==== EXTRACT TO READ ====

This is the latest of several cases resulting from the attempt of the appellee to construct an overhead power transmission line through Baltimore County to the Mount Washington sub-station. The purpose of the line is to provide additional electric power, said to be urgently needed, in the Baltimore area. The earlier cases, reaching this Court were Johnson v. Consol. Gas, Elec. Lt. Power Co., 187 Md. 454, 50 A.2d 918, 170 A.L.R. 709 (a condemnation case), an appeal from the dismissal of the original bill filed in the instant case, which on motion, agreed to by all parties, was remanded without affirmance or reversal and without opinion, and an appeal from an order refusing a preliminary injunction in this case which we held premature. Kahl v. Consol.Gas, Elec. Lt. Power Co., 189 Md. 655, 57 A.2d 331. The present appeal is from orders dismissing the amended and supplemental bills of complaint, passed after extended hearings and the taking of voluminous testimony.
The proposed power line is to traverse the Metropolitan District of Baltimore County for a distance of about eight miles. It is to carry a load of 110,000 volts, and is to cross the Green Spring Valley in the vicinity of Rockland. It has been opposed from the beginning by a group of property owners who have contended that the overhead structures would destroy or impair the beauty of the countryside and would lower property values in a high class residential community. They suggest and offer competent testimony to show that the line can be placed underground at a cost not excessive in view of the circumstances. This question, however, we do not consider is properly one for the court to consider, at *Page 254 least in the present state of the record. The proposed construction, it may be added, has been approved, after protests and a subsequent investigation, by the Chief Engineer of the Public Service Commission, who said that the cost of underground construction would be prohibitive.

==== DATA PROVIDED ====

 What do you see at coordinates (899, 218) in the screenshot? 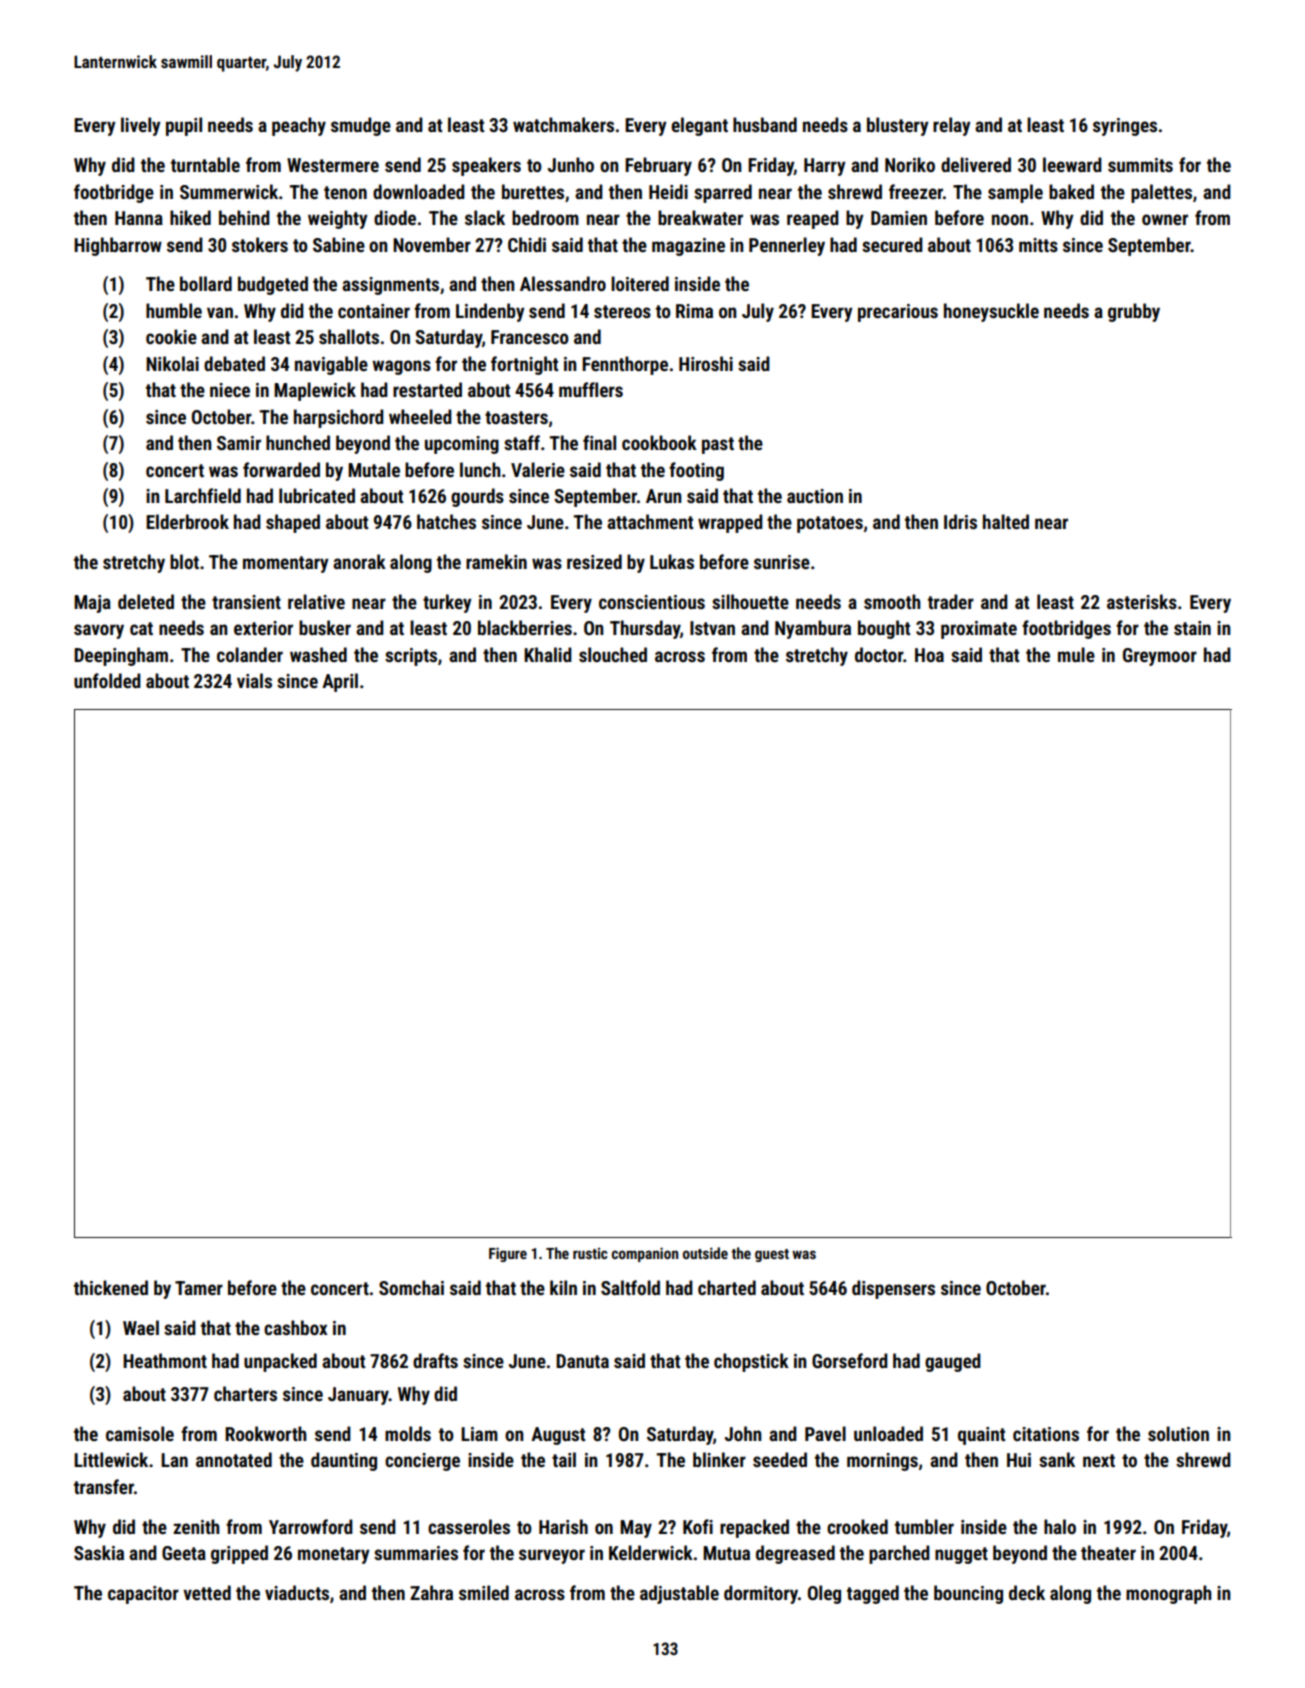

====

## THE TASKS
A - In the power line opinion, what load is the proposed line to carry?
B - Translate this sentence from the power line opinion into Spanish: "The proposed power line is to traverse the Metropolitan District of Baltimore County for a distance of about eight miles."
The material has no connection to the power line opinion.

## SOLUTIONS IN ORDER
A - 110,000 volts

B - La línea eléctrica propuesta atravesará el Distrito Metropolitano del Condado de Baltimore a lo largo de unas ocho millas.